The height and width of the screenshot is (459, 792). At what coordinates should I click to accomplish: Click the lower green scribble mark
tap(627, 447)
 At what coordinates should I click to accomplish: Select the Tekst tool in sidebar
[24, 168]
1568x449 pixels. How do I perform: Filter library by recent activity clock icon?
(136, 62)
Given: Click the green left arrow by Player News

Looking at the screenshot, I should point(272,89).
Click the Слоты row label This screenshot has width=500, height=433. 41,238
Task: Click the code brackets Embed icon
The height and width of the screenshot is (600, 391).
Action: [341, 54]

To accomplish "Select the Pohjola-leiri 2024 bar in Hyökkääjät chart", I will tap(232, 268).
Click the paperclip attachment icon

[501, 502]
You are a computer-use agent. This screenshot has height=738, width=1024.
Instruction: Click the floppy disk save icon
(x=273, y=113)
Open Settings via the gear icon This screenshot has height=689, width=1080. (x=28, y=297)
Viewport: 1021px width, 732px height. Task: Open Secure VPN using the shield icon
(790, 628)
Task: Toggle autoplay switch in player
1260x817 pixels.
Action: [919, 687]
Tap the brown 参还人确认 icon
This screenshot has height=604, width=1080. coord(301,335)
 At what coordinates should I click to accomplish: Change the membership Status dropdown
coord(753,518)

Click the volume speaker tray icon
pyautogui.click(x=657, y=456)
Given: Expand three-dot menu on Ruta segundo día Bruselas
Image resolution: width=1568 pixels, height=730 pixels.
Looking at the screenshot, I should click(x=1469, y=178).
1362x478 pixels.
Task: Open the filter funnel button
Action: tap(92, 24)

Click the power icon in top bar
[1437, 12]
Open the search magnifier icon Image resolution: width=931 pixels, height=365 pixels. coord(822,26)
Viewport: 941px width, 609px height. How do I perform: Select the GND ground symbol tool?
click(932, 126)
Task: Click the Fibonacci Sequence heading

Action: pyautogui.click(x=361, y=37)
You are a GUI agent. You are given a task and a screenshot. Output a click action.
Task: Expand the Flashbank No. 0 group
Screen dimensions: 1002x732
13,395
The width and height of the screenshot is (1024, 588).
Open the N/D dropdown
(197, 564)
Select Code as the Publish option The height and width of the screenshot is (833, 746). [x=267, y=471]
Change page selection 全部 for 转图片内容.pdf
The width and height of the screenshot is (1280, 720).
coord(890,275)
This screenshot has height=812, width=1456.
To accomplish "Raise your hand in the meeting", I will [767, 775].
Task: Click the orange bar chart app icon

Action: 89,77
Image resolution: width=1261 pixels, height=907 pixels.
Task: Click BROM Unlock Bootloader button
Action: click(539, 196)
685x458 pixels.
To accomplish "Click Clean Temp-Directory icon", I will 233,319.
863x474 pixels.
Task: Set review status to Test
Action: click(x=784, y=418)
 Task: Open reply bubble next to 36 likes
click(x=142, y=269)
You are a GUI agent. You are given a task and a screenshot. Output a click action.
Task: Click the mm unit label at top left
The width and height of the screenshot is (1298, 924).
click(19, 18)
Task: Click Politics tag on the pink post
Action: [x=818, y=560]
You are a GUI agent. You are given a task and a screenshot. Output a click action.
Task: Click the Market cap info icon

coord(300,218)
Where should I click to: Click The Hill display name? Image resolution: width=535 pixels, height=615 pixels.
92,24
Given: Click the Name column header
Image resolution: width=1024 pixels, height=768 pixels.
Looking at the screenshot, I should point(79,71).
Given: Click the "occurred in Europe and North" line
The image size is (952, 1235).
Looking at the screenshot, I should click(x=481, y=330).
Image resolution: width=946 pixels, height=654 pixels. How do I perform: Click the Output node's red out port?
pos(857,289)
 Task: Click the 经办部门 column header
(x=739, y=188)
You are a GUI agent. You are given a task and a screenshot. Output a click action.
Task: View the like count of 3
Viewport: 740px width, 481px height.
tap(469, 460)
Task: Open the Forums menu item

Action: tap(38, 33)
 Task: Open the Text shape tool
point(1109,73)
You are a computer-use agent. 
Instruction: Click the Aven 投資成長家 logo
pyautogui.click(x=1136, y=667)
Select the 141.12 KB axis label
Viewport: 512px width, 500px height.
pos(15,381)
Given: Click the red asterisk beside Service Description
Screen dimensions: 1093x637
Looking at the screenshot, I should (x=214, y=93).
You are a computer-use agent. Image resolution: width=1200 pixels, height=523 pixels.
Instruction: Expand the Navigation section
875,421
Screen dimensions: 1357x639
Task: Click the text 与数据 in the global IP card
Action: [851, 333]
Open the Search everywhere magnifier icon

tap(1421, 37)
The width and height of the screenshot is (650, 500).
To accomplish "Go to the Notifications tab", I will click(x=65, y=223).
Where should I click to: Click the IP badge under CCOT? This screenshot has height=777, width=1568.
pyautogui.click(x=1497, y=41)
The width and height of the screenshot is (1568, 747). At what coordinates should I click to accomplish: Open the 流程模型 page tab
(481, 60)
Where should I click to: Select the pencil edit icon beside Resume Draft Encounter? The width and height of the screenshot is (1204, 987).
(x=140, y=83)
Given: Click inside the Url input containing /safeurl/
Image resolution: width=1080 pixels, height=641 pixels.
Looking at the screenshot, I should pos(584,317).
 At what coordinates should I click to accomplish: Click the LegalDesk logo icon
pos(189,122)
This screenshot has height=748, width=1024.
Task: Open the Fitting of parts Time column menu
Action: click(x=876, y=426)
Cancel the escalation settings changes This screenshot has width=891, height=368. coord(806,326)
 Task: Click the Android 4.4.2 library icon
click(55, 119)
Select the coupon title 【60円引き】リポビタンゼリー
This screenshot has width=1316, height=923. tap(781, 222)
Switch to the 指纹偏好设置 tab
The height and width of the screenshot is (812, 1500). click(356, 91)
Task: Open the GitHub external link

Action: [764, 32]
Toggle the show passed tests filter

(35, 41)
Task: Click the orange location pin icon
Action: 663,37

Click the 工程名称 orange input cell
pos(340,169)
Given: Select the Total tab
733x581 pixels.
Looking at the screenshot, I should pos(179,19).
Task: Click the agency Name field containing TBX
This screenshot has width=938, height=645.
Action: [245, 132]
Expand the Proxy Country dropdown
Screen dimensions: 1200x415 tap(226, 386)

## PROBLEM
Repeat the lines above word for word, from the first to the last.

## SOLVED EXERCISE
The height and width of the screenshot is (459, 792). At what coordinates should I click to accomplish: Click the lower green scribble mark
tap(627, 447)
 At what coordinates should I click to accomplish: Select the Tekst tool in sidebar
[24, 168]
1568x449 pixels. How do I perform: Filter library by recent activity clock icon?
(136, 62)
Given: Click the green left arrow by Player News

Looking at the screenshot, I should point(272,89).
Click the Слоты row label This screenshot has width=500, height=433. 41,238
Task: Click the code brackets Embed icon
The height and width of the screenshot is (600, 391).
Action: [341, 54]

To accomplish "Select the Pohjola-leiri 2024 bar in Hyökkääjät chart", I will tap(232, 268).
Click the paperclip attachment icon

[501, 502]
You are a computer-use agent. This screenshot has height=738, width=1024.
Instruction: Click the floppy disk save icon
(x=273, y=113)
Open Settings via the gear icon This screenshot has height=689, width=1080. (x=28, y=297)
Viewport: 1021px width, 732px height. Task: Open Secure VPN using the shield icon
(790, 628)
Task: Toggle autoplay switch in player
1260x817 pixels.
Action: [919, 687]
Tap the brown 参还人确认 icon
This screenshot has height=604, width=1080. coord(301,335)
 At what coordinates should I click to accomplish: Change the membership Status dropdown
coord(753,518)

Click the volume speaker tray icon
pyautogui.click(x=657, y=456)
Given: Expand three-dot menu on Ruta segundo día Bruselas
Image resolution: width=1568 pixels, height=730 pixels.
Looking at the screenshot, I should click(x=1469, y=178).
1362x478 pixels.
Task: Open the filter funnel button
Action: tap(92, 24)

Click the power icon in top bar
[1437, 12]
Open the search magnifier icon Image resolution: width=931 pixels, height=365 pixels. coord(822,26)
Viewport: 941px width, 609px height. How do I perform: Select the GND ground symbol tool?
click(932, 126)
Task: Click the Fibonacci Sequence heading

Action: pyautogui.click(x=361, y=37)
You are a GUI agent. You are given a task and a screenshot. Output a click action.
Task: Expand the Flashbank No. 0 group
Screen dimensions: 1002x732
13,395
The width and height of the screenshot is (1024, 588).
Open the N/D dropdown
(197, 564)
Select Code as the Publish option The height and width of the screenshot is (833, 746). [x=267, y=471]
Change page selection 全部 for 转图片内容.pdf
The width and height of the screenshot is (1280, 720).
coord(890,275)
This screenshot has height=812, width=1456.
To accomplish "Raise your hand in the meeting", I will [767, 775].
Task: Click the orange bar chart app icon

Action: 89,77
Image resolution: width=1261 pixels, height=907 pixels.
Task: Click BROM Unlock Bootloader button
Action: click(539, 196)
685x458 pixels.
To accomplish "Click Clean Temp-Directory icon", I will 233,319.
863x474 pixels.
Task: Set review status to Test
Action: click(x=784, y=418)
 Task: Open reply bubble next to 36 likes
click(x=142, y=269)
You are a GUI agent. You are given a task and a screenshot. Output a click action.
Task: Click the mm unit label at top left
The width and height of the screenshot is (1298, 924).
click(19, 18)
Task: Click Politics tag on the pink post
Action: [x=818, y=560]
You are a GUI agent. You are given a task and a screenshot. Output a click action.
Task: Click the Market cap info icon

coord(300,218)
Where should I click to: Click The Hill display name? Image resolution: width=535 pixels, height=615 pixels.
92,24
Given: Click the Name column header
Image resolution: width=1024 pixels, height=768 pixels.
Looking at the screenshot, I should point(79,71).
Given: Click the "occurred in Europe and North" line
The image size is (952, 1235).
Looking at the screenshot, I should click(x=481, y=330).
Image resolution: width=946 pixels, height=654 pixels. How do I perform: Click the Output node's red out port?
pos(857,289)
 Task: Click the 经办部门 column header
(x=739, y=188)
You are a GUI agent. You are given a task and a screenshot. Output a click action.
Task: View the like count of 3
Viewport: 740px width, 481px height.
tap(469, 460)
Task: Open the Forums menu item

Action: tap(38, 33)
 Task: Open the Text shape tool
point(1109,73)
You are a computer-use agent. 
Instruction: Click the Aven 投資成長家 logo
pyautogui.click(x=1136, y=667)
Select the 141.12 KB axis label
Viewport: 512px width, 500px height.
pos(15,381)
Given: Click the red asterisk beside Service Description
Screen dimensions: 1093x637
Looking at the screenshot, I should (x=214, y=93).
You are a computer-use agent. Image resolution: width=1200 pixels, height=523 pixels.
Instruction: Expand the Navigation section
875,421
Screen dimensions: 1357x639
Task: Click the text 与数据 in the global IP card
Action: [851, 333]
Open the Search everywhere magnifier icon

tap(1421, 37)
The width and height of the screenshot is (650, 500).
To accomplish "Go to the Notifications tab", I will click(x=65, y=223).
Where should I click to: Click the IP badge under CCOT? This screenshot has height=777, width=1568.
pyautogui.click(x=1497, y=41)
The width and height of the screenshot is (1568, 747). At what coordinates should I click to accomplish: Open the 流程模型 page tab
(481, 60)
Where should I click to: Select the pencil edit icon beside Resume Draft Encounter? The width and height of the screenshot is (1204, 987).
(x=140, y=83)
Given: Click inside the Url input containing /safeurl/
Image resolution: width=1080 pixels, height=641 pixels.
Looking at the screenshot, I should pos(584,317).
 At what coordinates should I click to accomplish: Click the LegalDesk logo icon
pos(189,122)
This screenshot has height=748, width=1024.
Task: Open the Fitting of parts Time column menu
Action: click(x=876, y=426)
Cancel the escalation settings changes This screenshot has width=891, height=368. coord(806,326)
 Task: Click the Android 4.4.2 library icon
click(55, 119)
Select the coupon title 【60円引き】リポビタンゼリー
This screenshot has width=1316, height=923. tap(781, 222)
Switch to the 指纹偏好设置 tab
The height and width of the screenshot is (812, 1500). click(356, 91)
Task: Open the GitHub external link

Action: [764, 32]
Toggle the show passed tests filter

(35, 41)
Task: Click the orange location pin icon
Action: 663,37

Click the 工程名称 orange input cell
pos(340,169)
Given: Select the Total tab
733x581 pixels.
Looking at the screenshot, I should pos(179,19).
Task: Click the agency Name field containing TBX
This screenshot has width=938, height=645.
Action: [245, 132]
Expand the Proxy Country dropdown
Screen dimensions: 1200x415 tap(226, 386)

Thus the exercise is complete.